Einer dieser Stipendiaten, die von diesen Hilfen profitierten, war der aus Schlesien stammende Julian Walenty Szotarski. Der ehemalige Warschauer Medizinstudent und Offizier des Novemberaufstandes immatrikulierte sich am 6. Juni 1832 an der badischen Landesuniversität in Heidelberg, die er 1836 als Doktor verließ. Dort traf er auf vermutlich zwölf weitere polnische Studierende, die ihr Studium aufnahmen, namentlich bekannt sind Bronisław Trentowski, Faustyn Więckowski, Jan Gruszczyński sowie Carl Taege. Die badische Regierung genehmigte den stipendienfinanzierten Pol:innen das Studium an der Landesuniversität. Nebenbei wirkte Szotarski als Schriftsteller: Über den Aufstand und seine Erlebnisse in Deutschland veröffentlichte er 1832 seine „Skizzen aus Polen“, die in zwei Auflagen in Frankfurt und Heidelberg gedruckt wurden. Im folgenden Jahr erschien auch seine „Pulawy: Historische Erzählung aus dem letzten polnischen Freiheitskampfe“, die er dem Fürsten Adam Jerzy Czartoryski widmete.

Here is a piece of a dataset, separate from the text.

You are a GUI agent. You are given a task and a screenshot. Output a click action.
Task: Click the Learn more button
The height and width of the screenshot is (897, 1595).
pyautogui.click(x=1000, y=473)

Außerdem übersetzte er Schriften Johann Wolfgang von Goethes ins Polnische, zugleich auch medizinische Schriften aus dem Englischen ins Deutsche und publizierte literaturkritische Texte zu polnischer Literatur in deutschen Zeitschriften.

In seinen Schriften schrieb Szotarski teils autobiographisch über Kampf, Flucht, Ankunft, die deutsche Polenbegeisterung, die alte Feindschaft und die nun anbrechende Freundschaft zwischen Polen und Deutschland; dabei versuchte er sich als Kulturvermittler zwischen Polen und Deutschland.

Nach seinem Studium ging Szotarski nach Paris, war dort in der Emigration als Herausgeber, Literaturkritiker und Schriftsteller tätig. Er war eng mit Adam Mickiewicz befreundet, der bis zuletzt an seinem Sterbebett 1838 gesessen haben soll.